Город был очень чистеньким, по моему мнению. Большинство живущих тут людей были мексиканцами, они держали кур и коз у себя во дворах, где и сами практически жили, готовя на гриле и танцуя под мексиканскую музыку, которая громко трубила из радиоприемников. По пыльным улицам бродили кошки и собаки, оросительные каналы несли воду на поля с посевами. Никто косо не смотрел на тебя, если ты надевал поношенное платье старшей сестры или если твоя мама ездила в старом коричневом «Дарте». Наши соседи жили в небольших глинобитных домах, а мы арендовали бунгало из шлакоблоков. Это была мамина идея покрасить блоки в бирюзовый цвет, а дверь и подоконники – в оранжевый.
– Давайте даже не притворяться, что мы хотим смешаться со всеми, – сказала она.
Мама была певицей, сочинительницей песен и актрисой. Правда, она никогда не снималась в кино и не записывала пластинок, и ненавидела, когда ее называли «подающей надежды». По правде сказать, она была старше людей, о которых так писали в киножурналах, которые она покупала. Скоро ей должно было исполниться тридцать шесть лет, и она выражала недовольство тем, что певцы, такие, например, как Дженис Джоплин и Джони Митчелл, были по крайне мере на десять лет моложе ее.
Однако мама всегда утверждала, что ее большой прорыв прямо тут, за углом.

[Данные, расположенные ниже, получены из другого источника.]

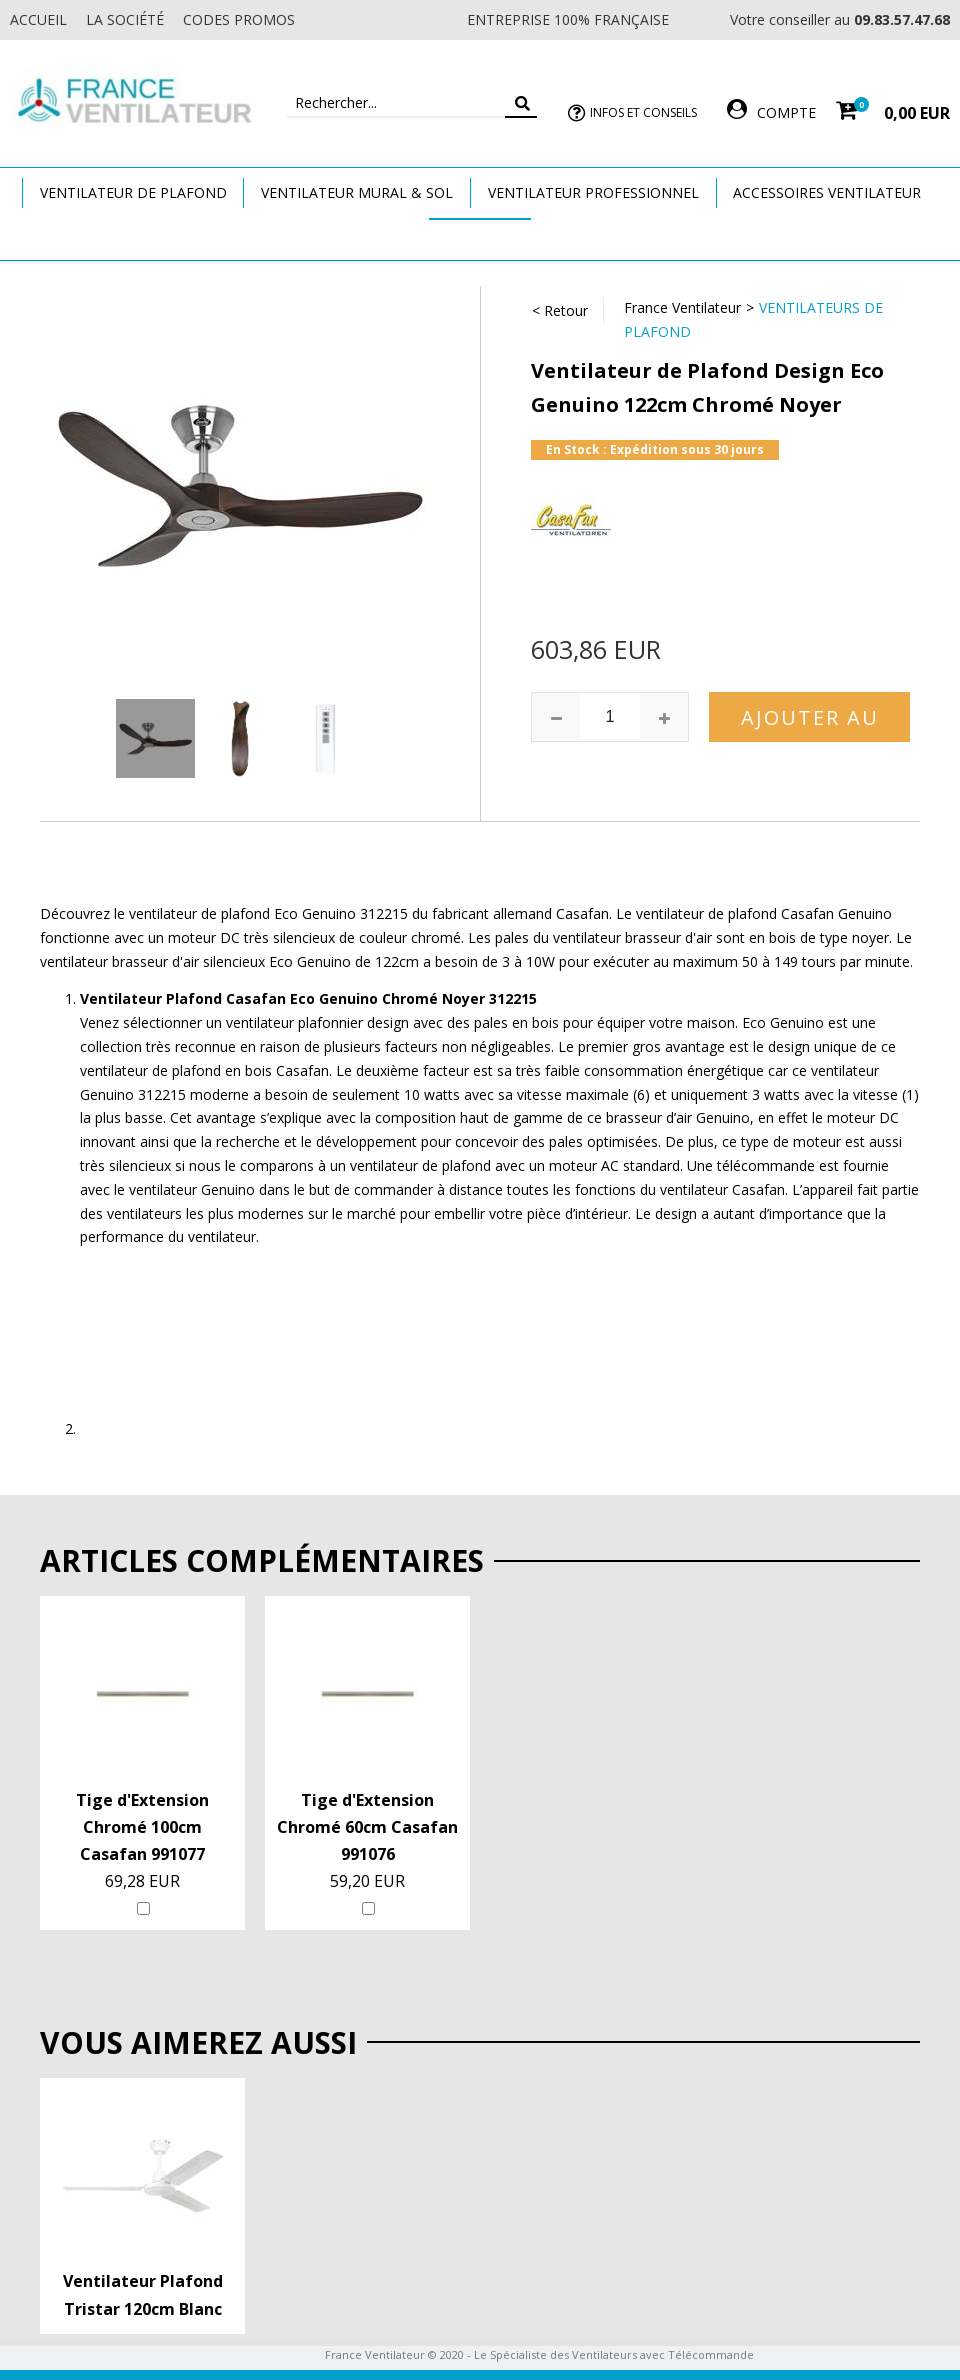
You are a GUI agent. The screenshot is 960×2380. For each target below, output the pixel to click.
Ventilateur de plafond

Иногда после прослушивания ей отказывали, но обычно она приезжала домой и, качая головой, говорила, что парни на студии, эти уставшие критиканы, хотели еще раз посмотреть, как она пробьется. В общем, мамина карьера не приносила большие доходы – пока что. Мы жили на ее наследство. Денег не хватало, и, когда мы приехали в Лост-Лейк, бюджет наш был скромным.